About this task -
Read the records below and report each line in which "agent" occurs.

Material to process -
= = = = =
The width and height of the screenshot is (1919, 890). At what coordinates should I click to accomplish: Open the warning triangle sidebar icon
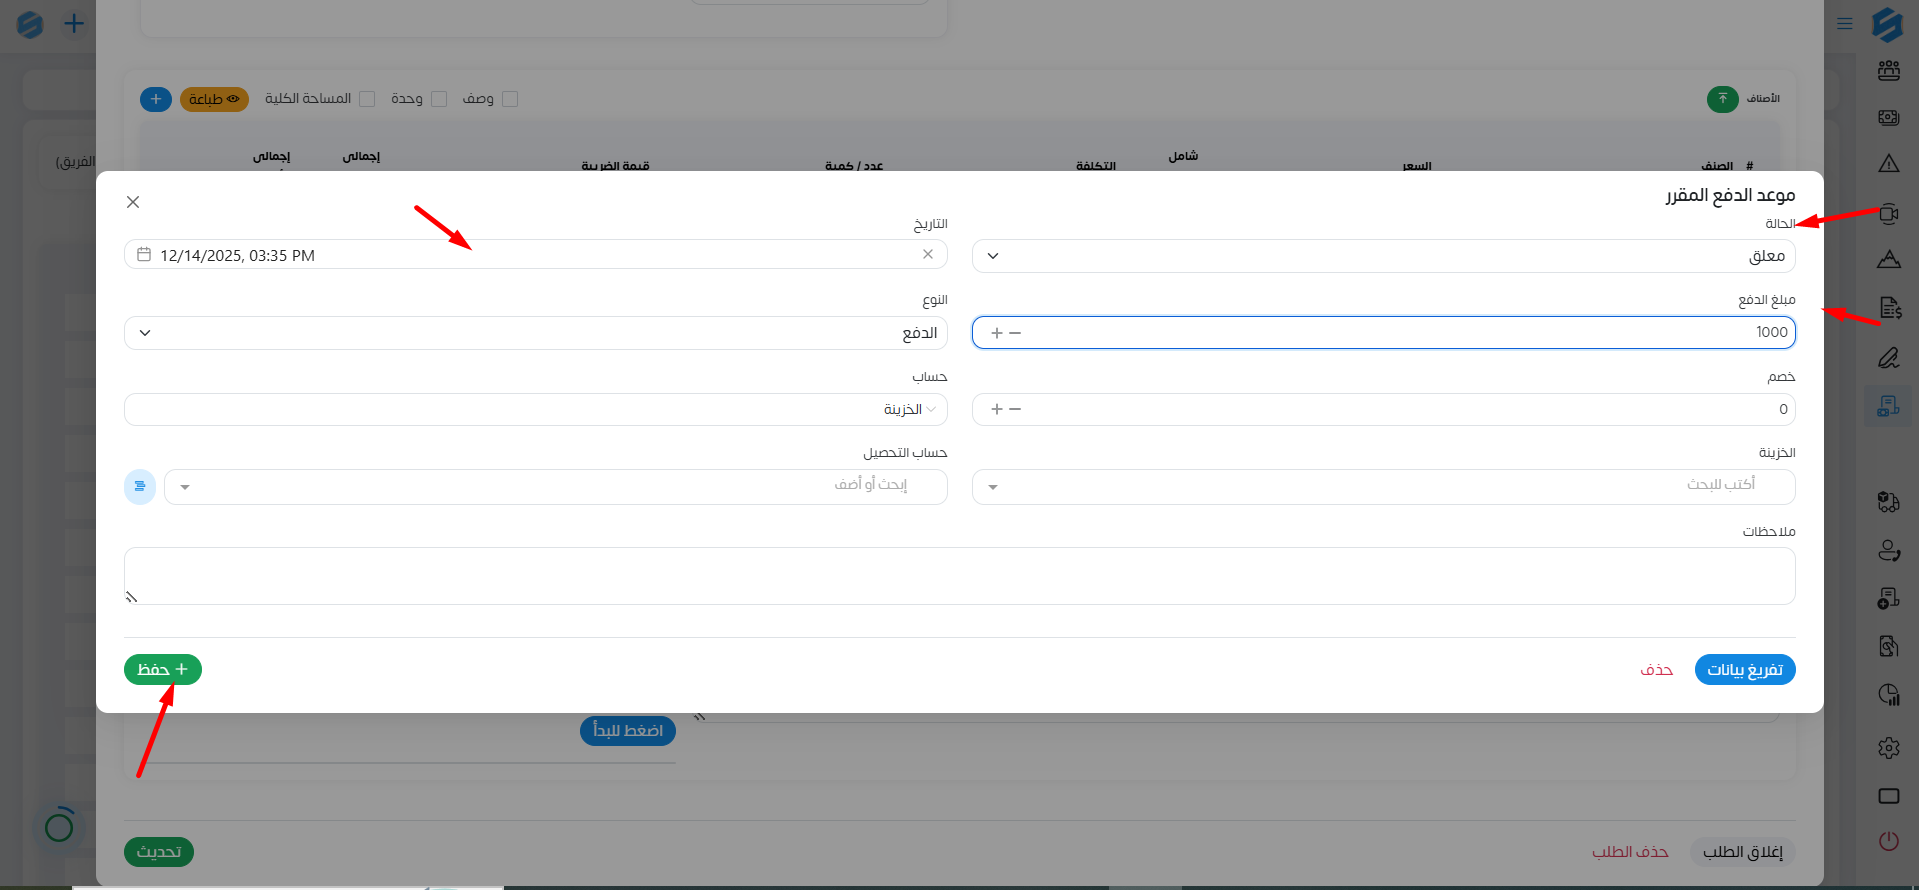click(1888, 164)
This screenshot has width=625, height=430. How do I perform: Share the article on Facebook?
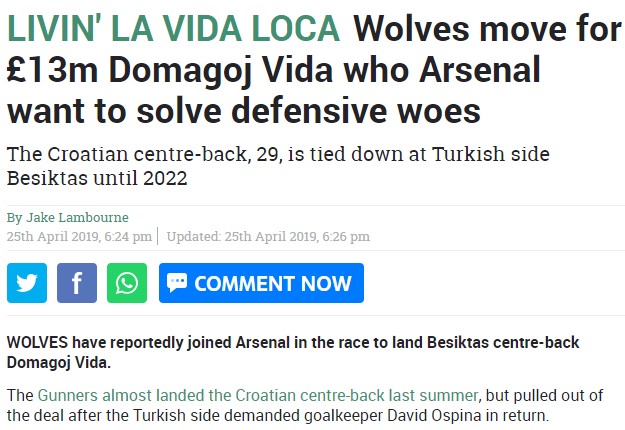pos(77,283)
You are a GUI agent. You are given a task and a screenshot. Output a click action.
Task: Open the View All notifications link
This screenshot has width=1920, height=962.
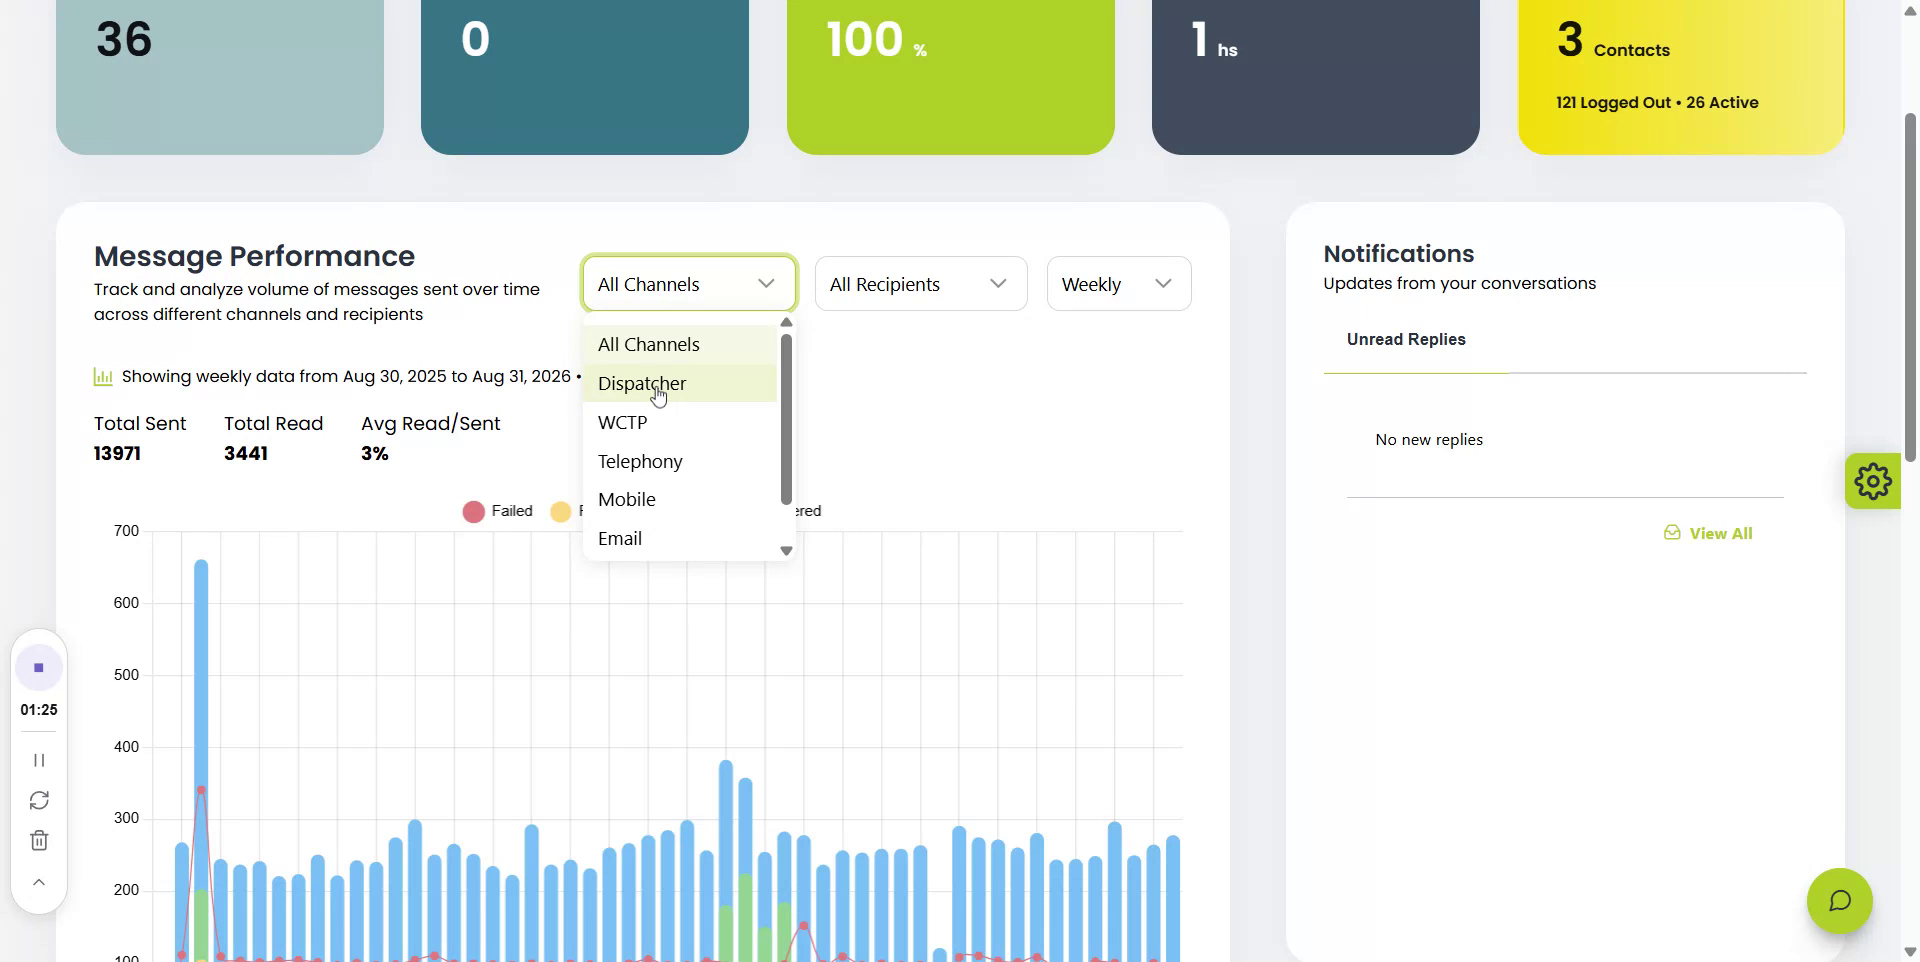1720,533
= = = = =
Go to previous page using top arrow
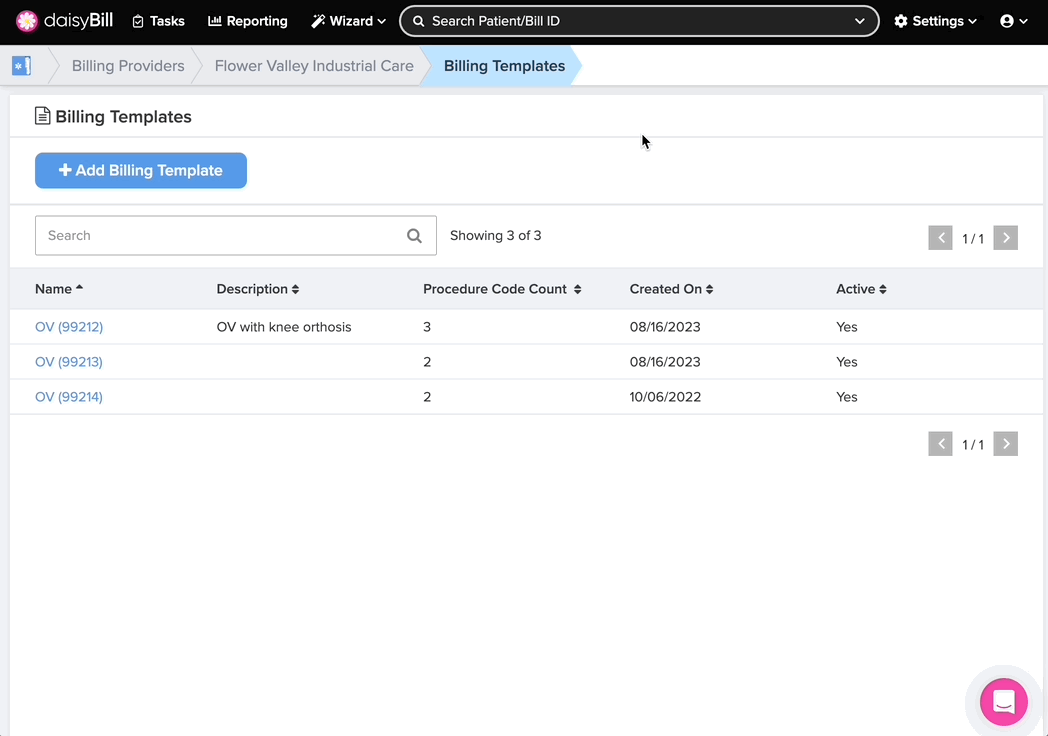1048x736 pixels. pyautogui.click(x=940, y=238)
= = = = =
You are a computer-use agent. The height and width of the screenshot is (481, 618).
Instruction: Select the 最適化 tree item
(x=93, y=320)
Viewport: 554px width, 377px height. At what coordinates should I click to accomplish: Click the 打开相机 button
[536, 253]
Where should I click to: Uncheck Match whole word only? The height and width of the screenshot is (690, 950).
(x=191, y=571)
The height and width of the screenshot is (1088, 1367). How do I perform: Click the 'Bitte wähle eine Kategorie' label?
= = = = =
Response to this task -
You are a GUI agent. You are given a task and a screenshot. Output a click action.
You are a computer-use agent. The height and width of the screenshot is (481, 618).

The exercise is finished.